Yvonne Koolmatrie v Marthakal Homeland and Resource Centre Aboriginal Corporation T/A Marthakal Homelands Resource Centre
[2016] FWC 1655
•29 MARCH 2016
| [2016] FWC 1655 |
| FAIR WORK COMMISSION |
DECISION |
Fair Work Act 2009
s.394—Unfair dismissal
Yvonne Koolmatrie
v
Marthakal Homeland and Resource Centre Aboriginal Corporation T/A Marthakal Homelands Resource Centre
(U2014/14670)
COMMISSIONER ROBERTS | SYDNEY, 29 MARCH 2016 |
Application for relief from unfair dismissal.

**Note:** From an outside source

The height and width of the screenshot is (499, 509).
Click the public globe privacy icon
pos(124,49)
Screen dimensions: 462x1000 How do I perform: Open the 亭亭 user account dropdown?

[1] On 22 October 2014 Ms Koolmatrie filed an application pursuant to s.394 of the Fair Work Act 2009 (the Act) for relief in relation to the alleged unfair termination of her employment by Marthakal Homeland and Resource Centre Aboriginal Corporation T/A Marthakal Homelands Resource Centre (the Centre).
[2] Following unsuccessful conciliation by a Fair Work Commission Conciliator on 20 November 2014, directions were issued by the Commission on 24 December 2014 for the filing of written submissions, witness statements and any supporting documents. The Applicant failed to file any material and the matter was later allocated to the then Vice President Lawler for arbitration.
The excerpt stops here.